[RESOLVED] Basic search to return all _types is returning incomplete data?


(Chris Neal) #1

Hello all,

I've just noticed that ES search queries are not returning complete data anymore. It could be related to my upgrade from 1.5.2 to 1.6.0, but maybe not. I'm not sure what has changed that would cause this.

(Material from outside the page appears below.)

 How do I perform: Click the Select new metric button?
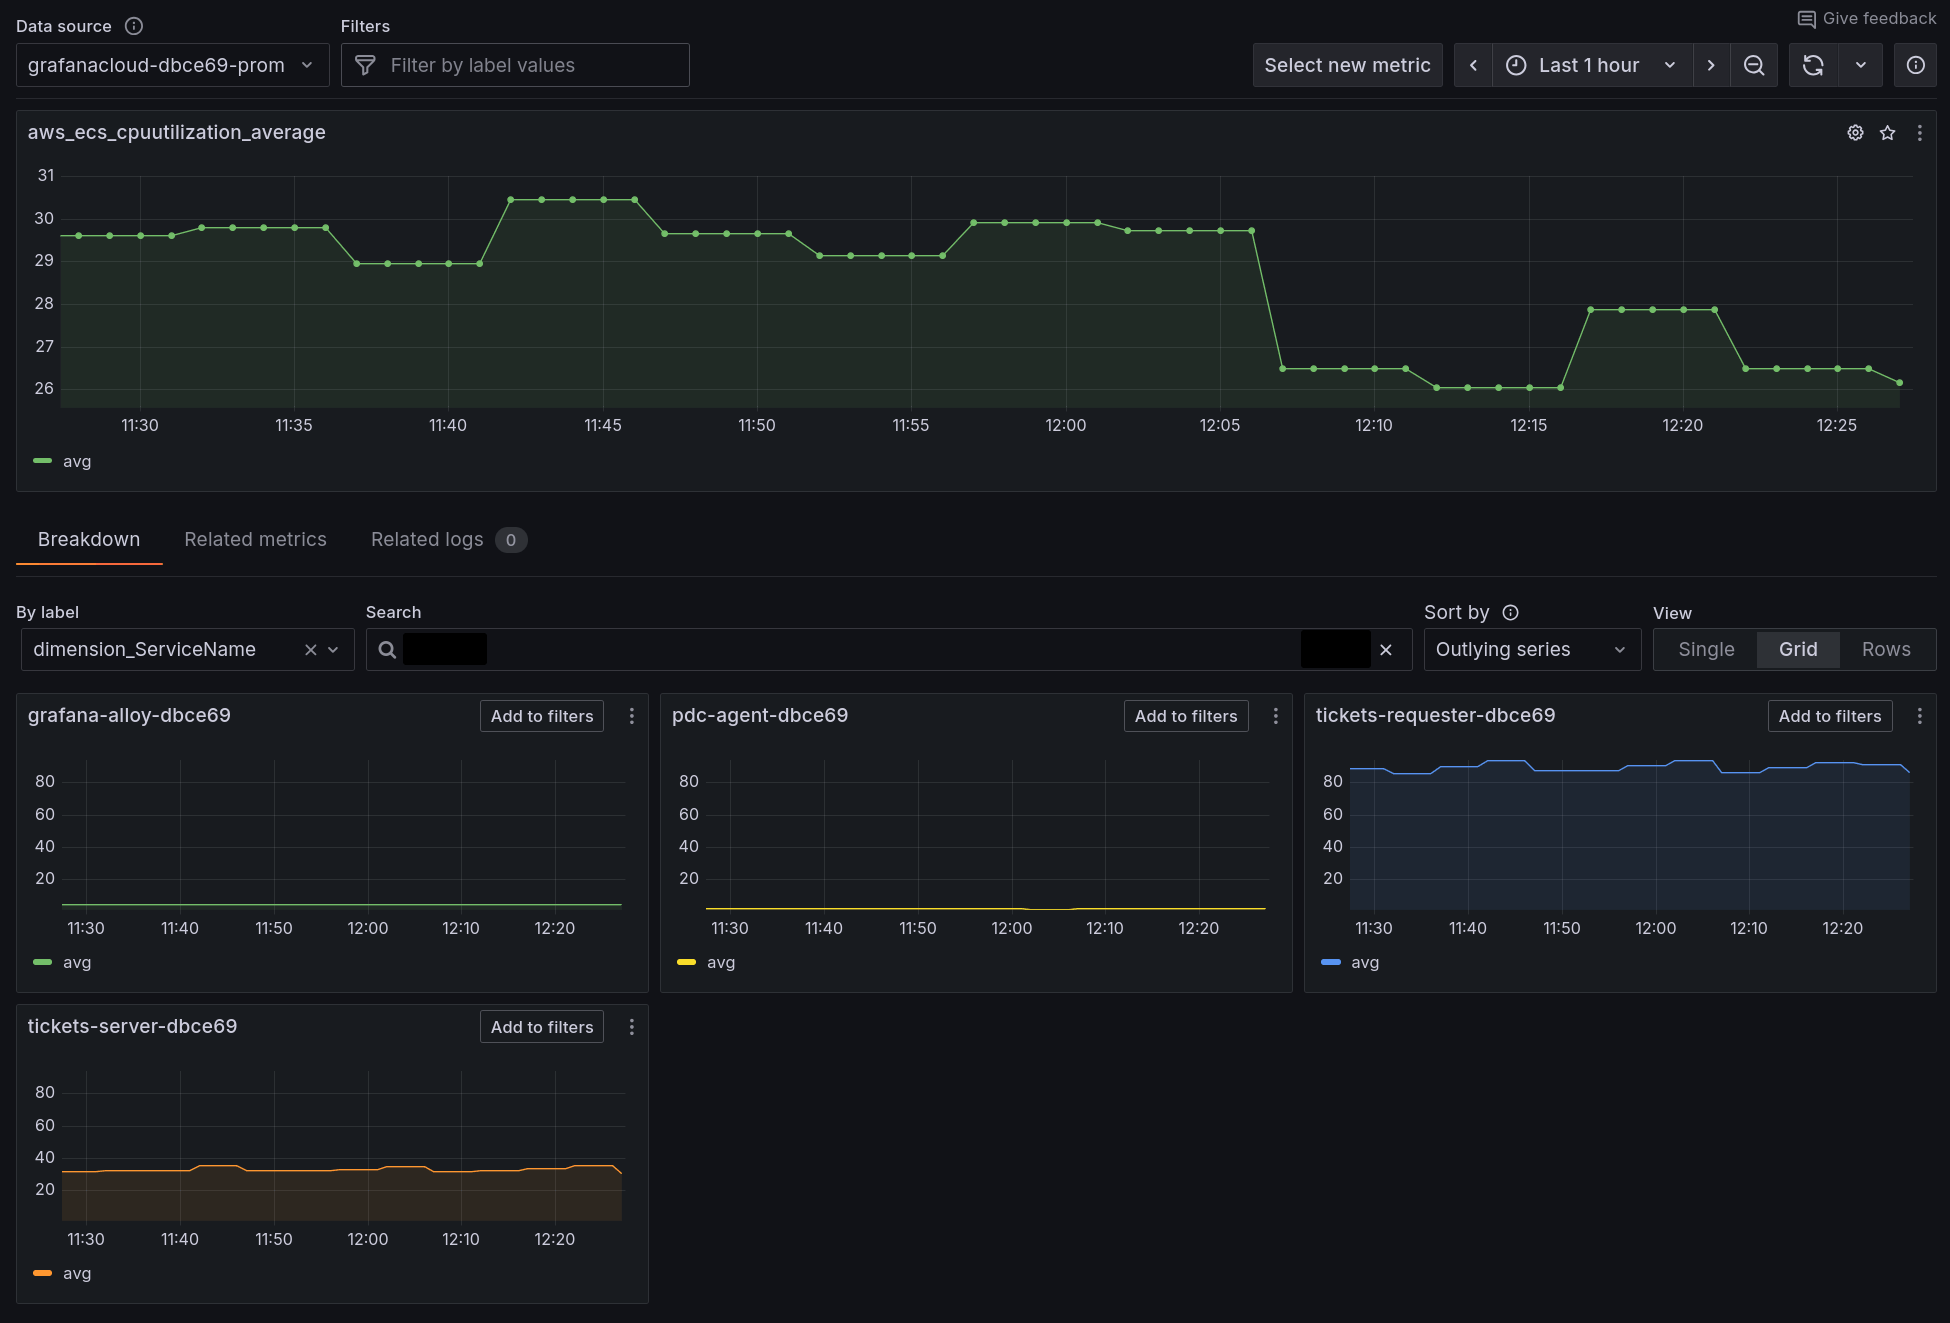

I have an index with 3 _types that I validate by querying the mapping API:

{
  "myindex-20150706" : {
    "mappings" : {
      "hotel_avail_dwarf4bookingcomplugin" : { mapping snip.... },
      "http_access_dwarf4bookingcomplugin" : { mapping snip.... },
      "perf_dwarf4bookingcomplugin" : { mapping snip..... }
    }
  }
}

When I send this basic query to ES:

curl -XGET 'http://myhost:9200/myindex/_search?pretty ' -d '{
  "facets": {
    "terms": {
      "terms": {
        "field": "_type",
        "size": 100,
        "order": "count",
        "exclude": []
      },
      "facet_filter": {
        "fquery": {
          "query": {
            "filtered": {
              "query": {
                "bool": {
                  "should": [
                    {
                      "query_string": {
                        "query": "*"
                      }
                    }
                  ]
                }
              },
              "filter": {
                "bool": {
                  "must": [
                    {
                      "range": {
                        "@timestamp": {
                  "from": 1436192919014,
                  "to": 1436196519014
                        }
                      }
                    }
                  ]
                }
              }
            }
          }
        }
      }
    }
  },
  "size": 0
}'

I only get one type returned:

{
  "took" : 5379,
  "timed_out" : false,
  "_shards" : {
    "total" : 6,
    "successful" : 6,
    "failed" : 0
  },
  "hits" : {
    "total" : 361249580,
    "max_score" : 0.0,
    "hits" : [ ]
  },
  "facets" : {
    "terms" : {
      "_type" : "terms",
      "missing" : 0,
      "total" : 29362,
      "other" : 0,
      "terms" : [ {
        "term" : "perf_dwarf4bookingcomplugin",
        "count" : 29362
      } ]
    }
  }
}

When I query the index status API, it tells me that I have 369183728 documents in the index, so I know there is more data than what is coming back from my query, presumably in the _types that are not being returned.

curl -XGET 'http://myhost:9200/myindex-20150706/_status?pretty' | less
{
  "_shards" : {
    "total" : 12,
    "successful" : 12,
    "failed" : 0
  },
  "indices" : {
    "myindex-20150706" : {
      "index" : {
        "primary_size_in_bytes" : 51574050317,
        "size_in_bytes" : 103209014450
      },
      "translog" : {
        "operations" : 3068301
      },
      "docs" : {
        "num_docs" : 369183728,
        "max_doc" : 369183728,
        "deleted_docs" : 0
      }, (snip....)

This is very strange, and I'm wondering if it might be a bug? Or maybe something funky in the mapping? I honestly don't think any mapping has changed though, and this used to work as expected.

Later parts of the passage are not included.